Tuesday, 8 February 2005

Ceisteanna (35, 36)

Richard Bruton

Ceist:

77 Mr. Bruton asked the Minister for Communications, Marine and Natural Resources his plans to provide a supply of natural gas to the north west; and if he will make a statement on the matter. [3567/05]

Amharc ar fhreagra

Bernard J. Durkan

Ceist:

278 Mr. Durkan asked the Minister for Communications, Marine and Natural Resources his plans to provide a supply of natural gas to the north west; and if he will make a statement on the matter. [3923/05]

Amharc ar fhreagra

Freagraí scríofa (Ceist ar Minister for Communications, Marine and Natural Resources)

I propose to take Questions Nos. 77 and 278 together.

The regulation of the gas market is delegated to the Commission for Energy Regulation, CER, under the Gas (Interim) (Regulation) Act 2002. It is open to any intending supplier of gas to any town to apply to the CER for consent to lay the necessary pipe work and for a licence to supply natural gas. The CER must be satisfied that a proposal to extend the natural gas distribution network is an economic proposition before it will grant consent for it, as otherwise uneconomic projects will increase costs for all energy consumers. The 1976 Gas Act also requires Bord Gais Éireann, BGE, to demonstrate that any pipeline investment it proposes will be an economic business operation.

My Department is looking at the feasibility of bringing gas from Derry to Letterkenny. A study was completed in October 2004. The report concluded that the Derry to Letterkenny pipeline proposal is not economically viable and could require up to 100% subvention. In the circumstances, I have asked that a full cost-benefit analysis of the proposal be undertaken, including an assessment of the role of gas, if any, in facilitating regional development. The results of this further study are expected in March 2005.
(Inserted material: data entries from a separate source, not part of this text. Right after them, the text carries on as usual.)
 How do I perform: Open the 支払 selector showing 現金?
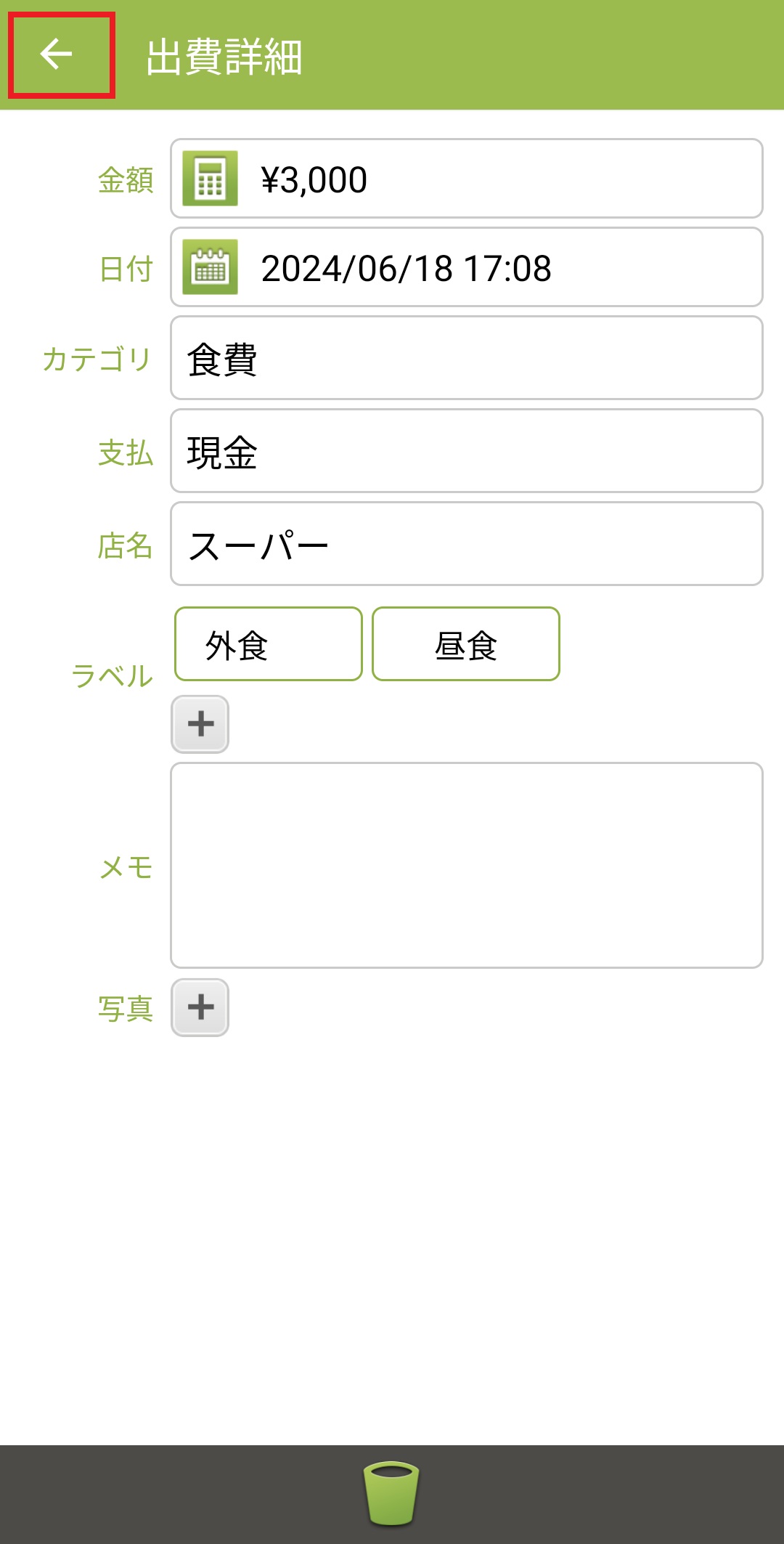(466, 451)
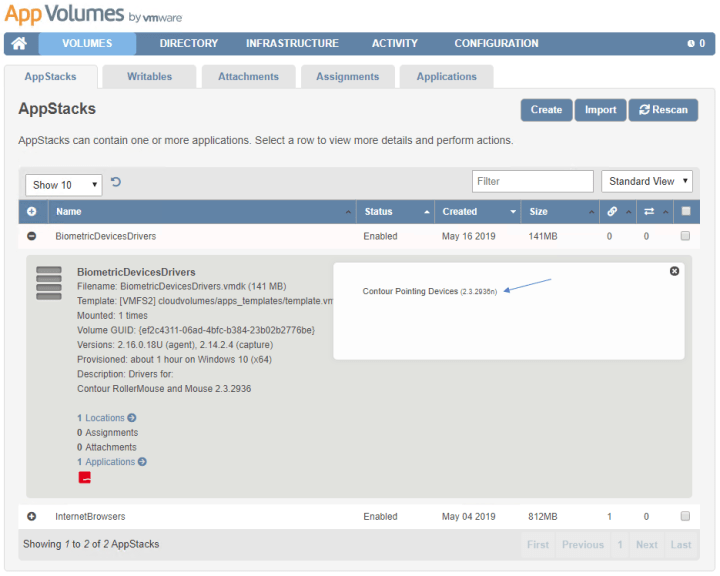
Task: Toggle the select-all checkbox in table header
Action: click(x=685, y=212)
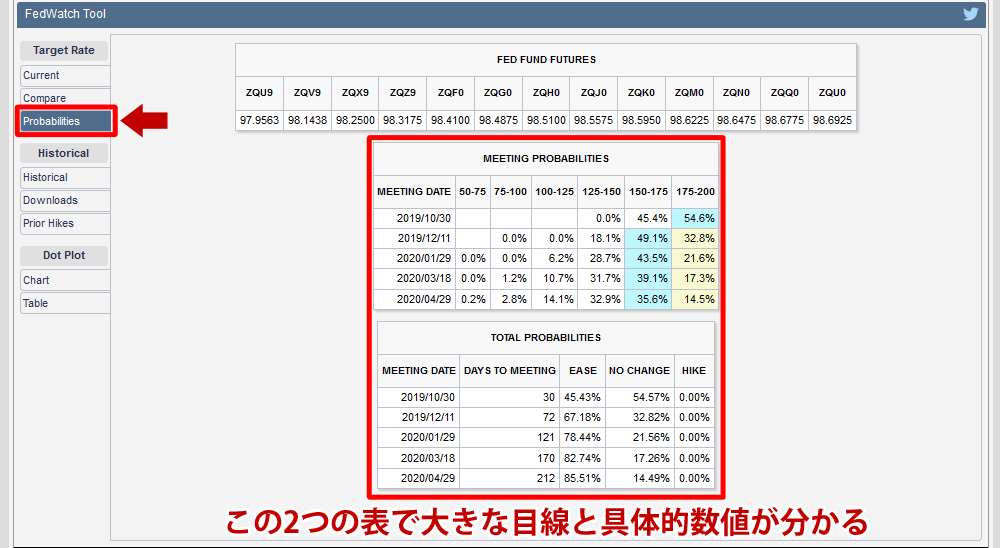
Task: Click the ZQU9 futures column header
Action: click(x=259, y=93)
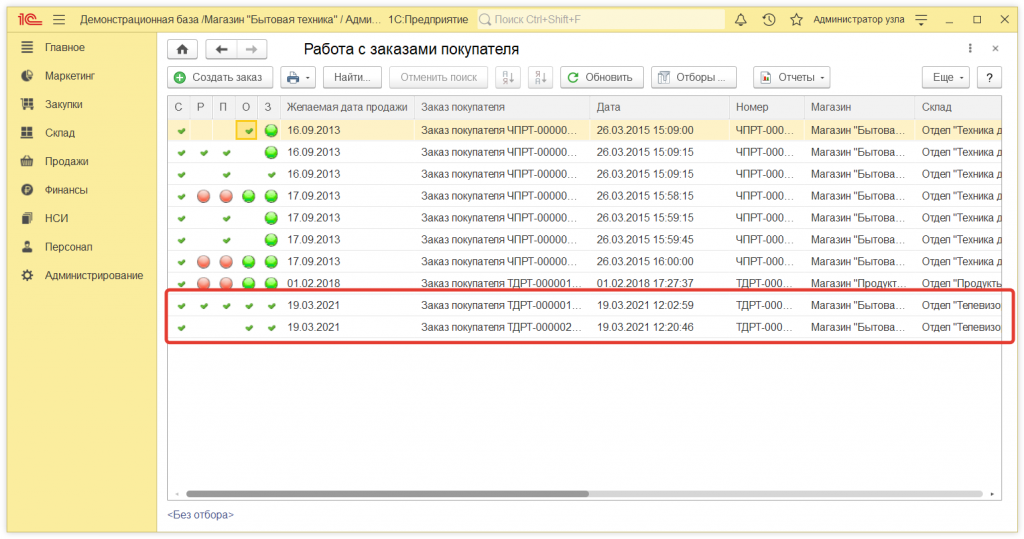The height and width of the screenshot is (539, 1024).
Task: Toggle the highlighted check mark in first row's O column
Action: pos(247,130)
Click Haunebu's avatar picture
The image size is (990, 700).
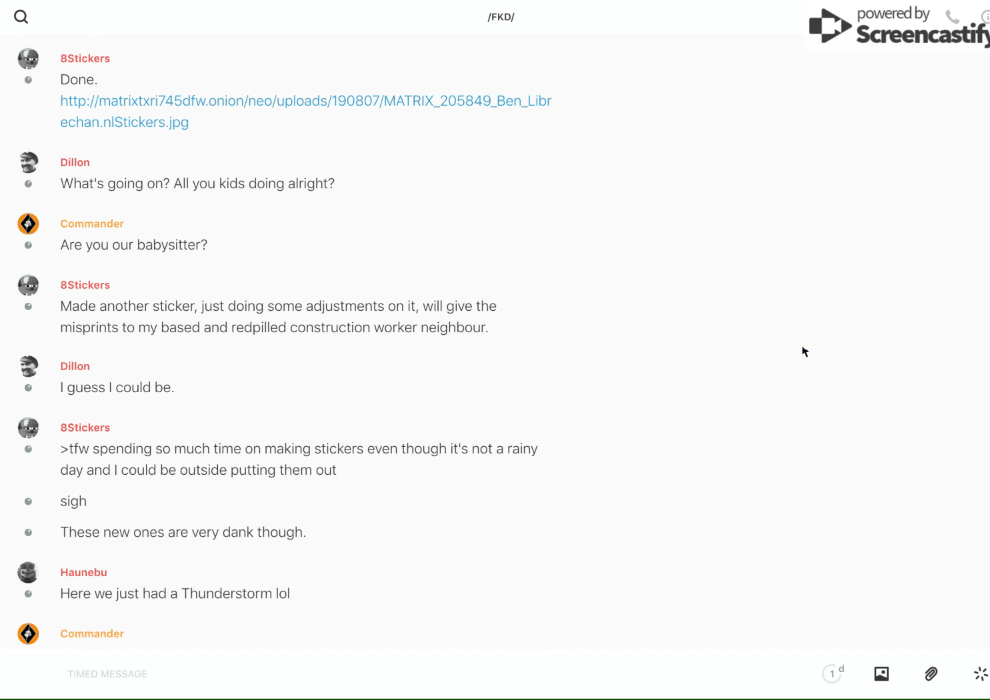(28, 572)
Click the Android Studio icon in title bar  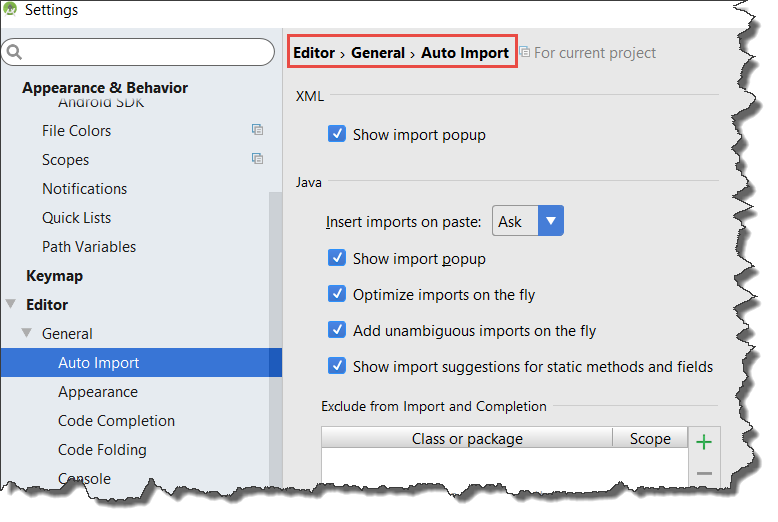(10, 9)
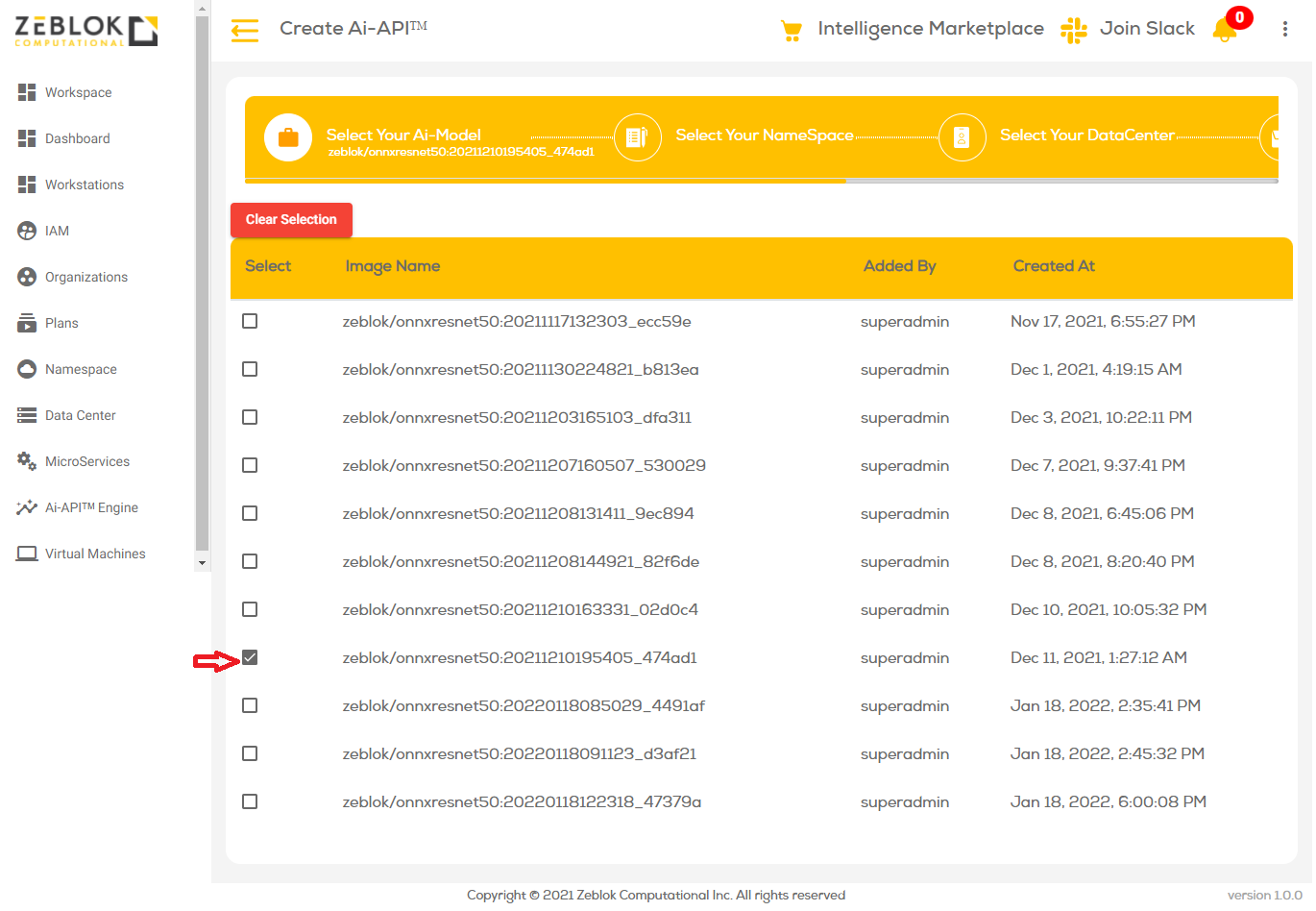This screenshot has height=911, width=1316.
Task: Go to Ai-API Engine in sidebar
Action: point(91,507)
There is also a long-standing Government commitment to examine the feasibility of bringing natural gas from Corrib to Sligo. Now that planning matters for the terminal are concluded, although I am aware there are two proceedings for judicial review before the High Court, I have asked my officials to commence this evaluation process, which will include a feasibility study and cost-benefit analysis of possible routes. It should be noted, however, that a preliminary evaluation in 2001 by BGE, having examined all possible routes for this project, found that none was commercially viable and even the least expensive option costs more than might be recovered over the lifetime of the pipeline. Work on preparing the specification for the further evaluation is under way and it is hoped to appoint consultants to do this work as soon as possible.